[Haskell-cafe] How to avoid keeping old data formats in your code?

Evan Laforge qdunkan at gmail.com
Sun Dec 21 00:50:22 UTC 2014


On Sat, Dec 20, 2014 at 3:29 AM, Corentin Dupont
<corentin.dupont at gmail.com> wrote:
> Hi,
> I didn't had so much luck with this question. The question was:
> -> "How to avoid keeping old data formats in your code?"
> Indeed those old data formats are often needed for retro-compatibility with
> previous versions of your software.
>
> Say you have a data structure that is serialized in a file, and then you add
> a field in a later version.

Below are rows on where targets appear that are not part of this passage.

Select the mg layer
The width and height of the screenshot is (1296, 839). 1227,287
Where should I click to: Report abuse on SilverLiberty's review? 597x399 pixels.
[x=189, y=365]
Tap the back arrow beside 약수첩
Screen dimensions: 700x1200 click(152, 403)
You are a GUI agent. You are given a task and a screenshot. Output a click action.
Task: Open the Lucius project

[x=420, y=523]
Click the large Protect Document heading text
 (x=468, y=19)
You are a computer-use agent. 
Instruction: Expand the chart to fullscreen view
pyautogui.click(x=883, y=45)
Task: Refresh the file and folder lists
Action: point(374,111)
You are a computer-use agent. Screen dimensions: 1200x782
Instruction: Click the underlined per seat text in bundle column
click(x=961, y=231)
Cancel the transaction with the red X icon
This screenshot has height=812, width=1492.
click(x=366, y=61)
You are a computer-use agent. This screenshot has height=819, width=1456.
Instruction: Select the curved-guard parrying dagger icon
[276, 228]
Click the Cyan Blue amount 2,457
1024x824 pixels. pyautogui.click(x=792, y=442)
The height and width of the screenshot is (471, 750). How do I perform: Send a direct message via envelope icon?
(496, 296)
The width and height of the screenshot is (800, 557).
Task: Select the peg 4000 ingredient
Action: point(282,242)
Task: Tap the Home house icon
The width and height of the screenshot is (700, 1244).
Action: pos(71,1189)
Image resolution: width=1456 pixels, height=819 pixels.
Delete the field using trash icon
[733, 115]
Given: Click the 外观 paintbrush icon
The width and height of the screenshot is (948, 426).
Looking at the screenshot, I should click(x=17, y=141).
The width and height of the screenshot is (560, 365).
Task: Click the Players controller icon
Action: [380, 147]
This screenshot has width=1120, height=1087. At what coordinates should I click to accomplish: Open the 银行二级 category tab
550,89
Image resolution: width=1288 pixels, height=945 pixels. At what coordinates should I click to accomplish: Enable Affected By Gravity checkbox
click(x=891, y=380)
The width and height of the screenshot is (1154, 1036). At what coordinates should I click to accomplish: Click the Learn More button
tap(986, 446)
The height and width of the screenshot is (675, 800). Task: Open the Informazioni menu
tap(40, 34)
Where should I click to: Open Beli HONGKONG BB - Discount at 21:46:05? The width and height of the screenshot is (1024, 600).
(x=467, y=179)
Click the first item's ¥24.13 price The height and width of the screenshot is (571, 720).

You are obliged to keep both versions of the
> data structure if you want to be able to read both versions of the file.
> Potentially, if you update very often your structure between releases, you
> are obliged to keep N versions of the data structure in your code.
> See the exemple at: http://acid-state.seize.it/safecopy

I just keep both versions.  It doesn't seem like too much hassle.  I
move the old version to the Serialize module so modules that aren't
concerned with serialization aren't cluttered.

In the fully general case, I think there's no way around it.  But if
you are just adding a field, or or changing a field to a super-type
(e.g. 'a' becomes 'Maybe a') then you can trivially upgrade in place
in the deserialization code.  Or you can use something like protobufs,
which supports that kind of thing automatically.